Auswirkung auf die Mehrheitsverhältnisse im Bundesrat
05.09.2008, 14:41 Uhr
Die Bayernwahl könnte auch Auswirkungen auf die Mehrheitsverhältnisse im Bundesrat haben (Quelle: dpa)Im Bundesrat hat die Große Koalition unter Kanzlerin Angela Merkel derzeit eine klare Mehrheit. Sie kann sich bei insgesamt 69 Stimmen auf 41 Stimmen von zehn Ländern stützen. Sollte die CSU bei der Landtagswahl in Bayern ihre absolute Mehrheit verlieren, hätte dies nachhaltige Auswirkungen auf die Länderkammer.
Bei einer Koalition mit einer Partei außerhalb des Regierungslagers gingen für Schwarz-Rot sechs Stimmen verloren. Mit den verbleibenden 35 Stimmen hätte die Große Koalition zwar gerade noch genau die Mehrheit, es würde für sie voraussichtlich aber schwieriger, eigene Projekte durch den Bundesrat zu bekommen.
Die derzeitigen Mehrheitsverhältnisse im Bundesrat sehen wie folgt aus: Vom Regierungslager fallen 19 Stimmen auf Koalitionen von CDU und SPD aus Brandenburg (4), Mecklenburg-Vorpommern (3), Sachsen (4), Schleswig-Holstein (4) und Sachsen-Anhalt (4). Hinzu kommen die 18 Stimmen der vier von CSU oder CDU allein regierten Länder Bayern (6), Saarland (3), Thüringen (4) und Hessen (5) sowie die 4 Stimmen der einzigen SPD-Alleinregierung in Rheinland-Pfalz.

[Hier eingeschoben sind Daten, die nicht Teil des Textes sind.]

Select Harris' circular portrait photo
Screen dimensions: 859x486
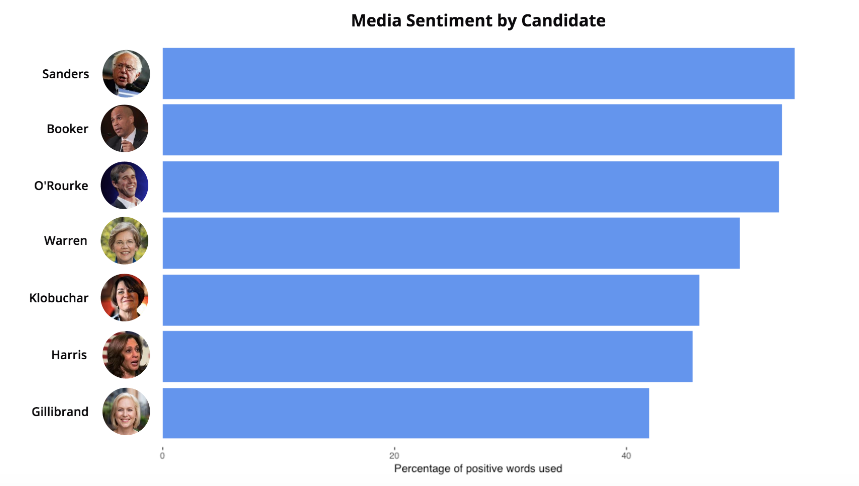pos(126,355)
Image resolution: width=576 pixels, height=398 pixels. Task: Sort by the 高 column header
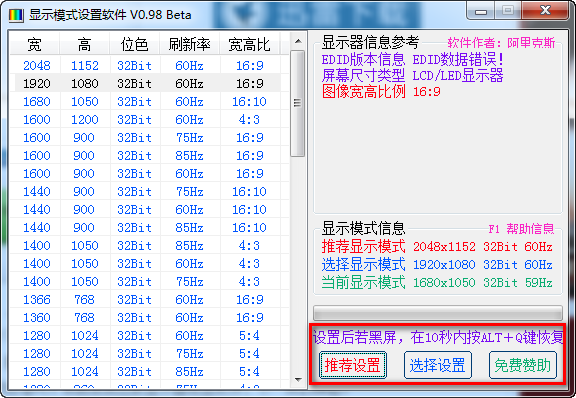coord(84,44)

Noch ist Hessen nicht verloren
Obwohl die hessische CDU-Regierung seit April nur geschäftsführend im Amt ist, kann sie uneingeschränkt über die Stimmen des Landes verfügen. Zum so genannten neutralen Block mit insgesamt 28 Stimmen zählen Baden-Württemberg (CDU/FDP, 6), Niedersachsen (CDU/FDP, 6), Nordrhein-Westfalen (CDU/FDP, 6), Hamburg (CDU/Grüne, 3), Berlin (SPD/Linke, 4) und Bremen (SPD/Grüne, 3).